From: Robert Burns <rob@robburns.com>
Date: Mon, 13 Aug 2007 16:13:43 -0500
Message-Id: <C66A56CD-37AE-462B-BD8A-05ABB4CD5C2B@robburns.com>
Cc: "HTMLWG" <public-html@w3.org>
To: Ben 'Cerbera' Millard <cerbera@projectcerbera.com>

Hi Ben,

I would say I agree with many of the points you make here. I'll  
elaborate below.

On Aug 13, 2007, at 11:04 AM, Ben 'Cerbera' Millard wrote:

> As I understand it, HTML5's heading association algorithm [1] was  
> designed to work with the most common data tables known at the time  
> [2].

 From the looks of it, the algorithm is designed to handle only the  
simplest of data tables: those may be the most common, or they may  
not. We have no scientific research on that (nor do I think such  
research would be all that useful).

> There is ongoing research from various Participants into gathering  
> tables from the web to understand the ways authors are using them.  
> Similar work is ongoing for how ATs enable users to interact with  
> these tables (and other HTML structures).
>
> My initial thoughts from the tables I've seen (and the small  
> proportion I have dissected in detail):
>
> 1. It's very common for data tables to have one or more rows of  
> headers across the top of the table:
>   a. 1 or 2 rows are both common.
>   b. 3 rows happens less often but still enough to think about.
>   c. More than 3 rows seems rare, although it does exist.
>   d. When more than 1 row of column headers are used, headers in  
> the higher rows tend to span several of the columns in the lower rows.

**********

# Try it:
Write the next part of the mailing-list reply about HTML5's heading association algorithm for data tables, picking up right after its final line.

# Provided material:
**********

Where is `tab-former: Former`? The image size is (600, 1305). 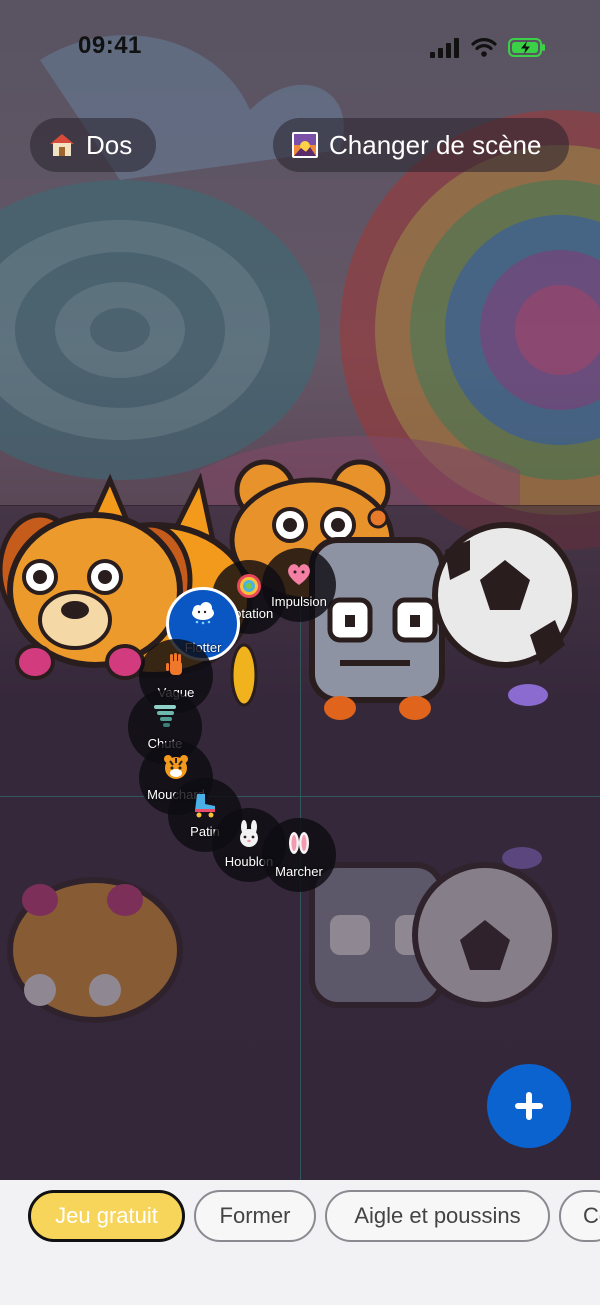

**********

# Response to this task:
I have witnessed many of the same table features. I note too that the  
spanning of multiple columns or rows creates a new meaning of scope  
where the scope  keywords have some ambiguity. For example when a TH  
cell spans 3 columns without scope set its scope should be its own  
row and all three columns. With column set, it should be all three  
columns (IMO). With rowgroup set, it should be the rowgroup for the  
three columns. When colgroup is set, it's unclear. Such a setting  
should probably be discouraged by the draft. Both in HTML 4.01 and  
HTML5 there is insufficient prose to fully describe how these  
features work.

> 2. Row headers are done in various ways:
>   a. Commonly, they are given a column header using <th> and are  
> themselves using <th>.

Meaning the row header points to a column header above it or  
implicitly falls under the column header above it right?

>   b. About as commonly as 2a, they use plain <td> and are given a  
> column header using <th>.

This is where the TD acts as both a data cell and a header cell. This  
is usually indicated by setting @scope on the TD cell (something  
dropped in HTML5). I have also suggested a boolean attribute to  
indicate when a TD is acting as a TH (something like @heading).

>   c. Occassionally there is an empty <th> or <td> at the top of the  
> row headers column. The row headers then use <th>.

Is this  simply a restatement of the (a) and (b) (at least the second  
phrase in each sentence)?

> 3. Data tables are sometimes found inside layout tables.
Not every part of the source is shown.